Nous ne parlons pas de la liberté d’action qui doit être réservée au vali. Elle doit être entière. Si la nomination d’un vali européen signifie une confiance dans les aptitudes de ce haut fonctionnaire pour mener à bonne fin l’œuvre difficile des réformes, il est évident qu’on doit pendant un délai convenable lui laisser sa pleine liberté d’action, son indépendance. Ce délai peut être plus ou moins long ; mais une complète liberté d’action doit être accordée au vali. Par là, nous entendons le droit absolu pour lui de choisir ses collaborateurs, de nommer et de destituer les fonctionnaires et les juges de tous ordres ; celui d’élaborer et de mettre en vigueur des règlements d’administration pour assurer l’exécution des lois ; le droit enfin de disposer de la force publique.

Souvent le Gouvernement turc a pris à son service des Européens. Jamais il n’a su mettre à profit leur savoir, parce qu’il a refusé de leur accorder la liberté d’action nécessaire.

Dans leur note collective du 7 septembre 1880 dont nous avons déjà parlée (Annexe E), les ambassadeurs des six grandes Puissances s’expriment ainsi :

« Il est inutile d’ajouter que si cette plus grande indépendance des valis est partout désirable, elle est absolument nécessaire dans les provinces habitées par les Arméniens. »

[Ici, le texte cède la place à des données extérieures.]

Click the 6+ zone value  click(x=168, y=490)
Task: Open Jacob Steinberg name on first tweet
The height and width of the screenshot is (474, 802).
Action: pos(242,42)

L’un des griefs formulés par les Arméniens est qu’ils ont été systématiquement écartés des fonctions administratives et judiciaires en dépit des assurances que la Porte n’a cessé de donner dans toutes les occasions. Il n’est guère contestable que l’égalité entre musulmans et chrétiens doit se manifester dans leur admission aux fonctions publiques (administration, justice, gendarmerie, police). C’est là un droit que le Gouvernement turc n’a jamais contesté mais qu’il ne s’est pas soucié de respecter. Dans toute l’Arménie turque il n’y a pas un seul vali ou muttessarif arménien, un seul président de tribunal ou procureur arménien. Il est indispensable d’assurer la participation des Arméniens aux fonctions publiques.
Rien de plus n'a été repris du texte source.